Yes: both Griet and Maria Thins have an appreciation of art, especially Vermeer's, that his own wife Catharina clearly lacks.
Catharina is physically clumsy and is not allowed in her husband's studio unless he invites her. She wants him to paint faster so that they can earn more money, but Vermeer takes his time, devoting months on end to making a painting perfect. Catharina lacks any detailed knowledge about how light and shadow affect painting: for example, when Griet asks Catharina if it's okay to wash the windows in the studio, Catharina doesn't even understand what Griet is talking about when she ads that doing so would change the lighting in the room. In fact, it seems at times that all Catharina really cares about is having lots of children.
In contrast, Maria Thins makes the financial bargains for Vermeer's artwork; she understands that it takes considerable time for Vermeer to produce the caliber of work that he does, and she does whatever she can to make sure Griet is allowed to assist Vermeer in peace with his tasks. She offers quiet encouragement to the both of them (painter and assistant) and keeps out of Vermeer's way when he's focusing on his work.

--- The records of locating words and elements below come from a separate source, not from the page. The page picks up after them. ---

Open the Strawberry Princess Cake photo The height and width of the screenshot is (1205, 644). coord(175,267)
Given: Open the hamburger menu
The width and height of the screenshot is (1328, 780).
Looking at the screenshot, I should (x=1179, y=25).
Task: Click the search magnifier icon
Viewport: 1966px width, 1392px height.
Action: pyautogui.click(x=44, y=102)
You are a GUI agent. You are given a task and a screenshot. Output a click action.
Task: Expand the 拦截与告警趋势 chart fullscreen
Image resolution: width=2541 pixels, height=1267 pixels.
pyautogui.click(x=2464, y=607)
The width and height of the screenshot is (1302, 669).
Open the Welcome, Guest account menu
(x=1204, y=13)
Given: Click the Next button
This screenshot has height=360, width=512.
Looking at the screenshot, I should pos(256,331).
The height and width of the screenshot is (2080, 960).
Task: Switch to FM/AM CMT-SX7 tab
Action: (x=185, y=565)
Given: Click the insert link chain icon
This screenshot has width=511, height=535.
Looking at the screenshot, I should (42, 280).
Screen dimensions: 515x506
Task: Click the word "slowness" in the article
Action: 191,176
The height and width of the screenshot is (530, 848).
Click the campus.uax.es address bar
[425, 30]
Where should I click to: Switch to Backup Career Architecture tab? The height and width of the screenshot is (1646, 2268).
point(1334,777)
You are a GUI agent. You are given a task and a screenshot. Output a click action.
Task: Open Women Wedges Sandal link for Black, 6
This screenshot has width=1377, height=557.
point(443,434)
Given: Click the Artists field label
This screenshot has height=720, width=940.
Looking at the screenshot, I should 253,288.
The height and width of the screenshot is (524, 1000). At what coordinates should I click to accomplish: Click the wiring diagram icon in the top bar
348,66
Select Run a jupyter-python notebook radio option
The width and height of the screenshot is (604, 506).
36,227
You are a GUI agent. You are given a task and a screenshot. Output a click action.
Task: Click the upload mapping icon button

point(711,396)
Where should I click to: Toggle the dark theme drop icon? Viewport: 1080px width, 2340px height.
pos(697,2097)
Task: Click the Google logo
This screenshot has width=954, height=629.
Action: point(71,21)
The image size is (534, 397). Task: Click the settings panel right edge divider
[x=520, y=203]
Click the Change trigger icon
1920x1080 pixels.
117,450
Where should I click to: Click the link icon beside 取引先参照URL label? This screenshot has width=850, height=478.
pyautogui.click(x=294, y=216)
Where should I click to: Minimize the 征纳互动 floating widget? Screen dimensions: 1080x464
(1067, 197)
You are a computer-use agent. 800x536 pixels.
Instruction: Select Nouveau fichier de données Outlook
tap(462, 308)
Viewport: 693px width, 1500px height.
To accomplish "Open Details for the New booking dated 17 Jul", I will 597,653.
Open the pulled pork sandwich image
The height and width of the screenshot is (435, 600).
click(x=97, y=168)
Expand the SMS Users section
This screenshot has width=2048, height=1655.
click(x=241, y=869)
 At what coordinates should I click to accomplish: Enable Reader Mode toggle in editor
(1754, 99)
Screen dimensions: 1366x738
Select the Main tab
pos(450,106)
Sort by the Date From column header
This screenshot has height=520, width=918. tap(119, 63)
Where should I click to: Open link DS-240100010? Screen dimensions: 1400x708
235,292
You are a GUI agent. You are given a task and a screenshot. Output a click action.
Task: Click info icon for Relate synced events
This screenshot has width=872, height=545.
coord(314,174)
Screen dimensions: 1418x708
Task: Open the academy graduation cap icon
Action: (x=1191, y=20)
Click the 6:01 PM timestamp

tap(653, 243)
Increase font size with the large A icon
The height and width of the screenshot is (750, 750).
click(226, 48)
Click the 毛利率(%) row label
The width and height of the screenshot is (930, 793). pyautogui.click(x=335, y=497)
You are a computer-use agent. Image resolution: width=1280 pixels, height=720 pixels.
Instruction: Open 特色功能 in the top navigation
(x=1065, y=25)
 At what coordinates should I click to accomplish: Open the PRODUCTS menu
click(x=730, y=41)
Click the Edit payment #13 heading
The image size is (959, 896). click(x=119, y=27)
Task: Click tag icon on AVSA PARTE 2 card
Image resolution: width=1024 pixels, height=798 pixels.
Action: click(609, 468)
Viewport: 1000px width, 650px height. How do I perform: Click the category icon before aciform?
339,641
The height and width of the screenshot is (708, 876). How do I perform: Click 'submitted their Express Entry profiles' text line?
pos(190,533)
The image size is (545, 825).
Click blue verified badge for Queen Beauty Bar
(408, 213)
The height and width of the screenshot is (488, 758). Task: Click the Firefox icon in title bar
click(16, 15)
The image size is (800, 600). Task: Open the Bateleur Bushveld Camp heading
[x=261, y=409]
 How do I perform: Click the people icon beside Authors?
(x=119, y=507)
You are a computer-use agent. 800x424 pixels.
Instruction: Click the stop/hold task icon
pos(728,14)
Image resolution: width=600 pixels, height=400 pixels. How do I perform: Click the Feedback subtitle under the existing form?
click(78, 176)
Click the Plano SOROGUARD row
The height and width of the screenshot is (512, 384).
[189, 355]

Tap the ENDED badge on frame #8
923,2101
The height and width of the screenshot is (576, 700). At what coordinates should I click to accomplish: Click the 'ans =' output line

Griet herself, like Maria Thins, has a natural eye for color, shadow, depth, and so on; she's also willing to learn from Vermeer, which adds to her natural understanding. Even before she becomes Vermeer's family's maid, Griet, having been raised by her tile-painting father, pays special attention to color, arranging chopped vegetables for a soup according to their shades and describing everything and everyone she sees in terms of color and shade. When she begins assisting her master, she pays attention to the relationship between the fineness with which she grinds the materials for the paint and the intensity of the color it produces, among other such details. Paintings themselves, whether finished or in progress, affect Griet deeply. She can barely tear her eyes away from the paintings on display in the Vermeer household, and the paintings of the Crucifixion disturb her. When in Vermeer's studio, she behaves with quiet reverence, demonstrating her profound appreciation for Vermeer's art, both process and product. Even the objects themselves that have been on display while Vermeer painted their likeness are handled with serious respect by Griet, whose appreciation of art is, overall, as deep as Catharina's is shallow.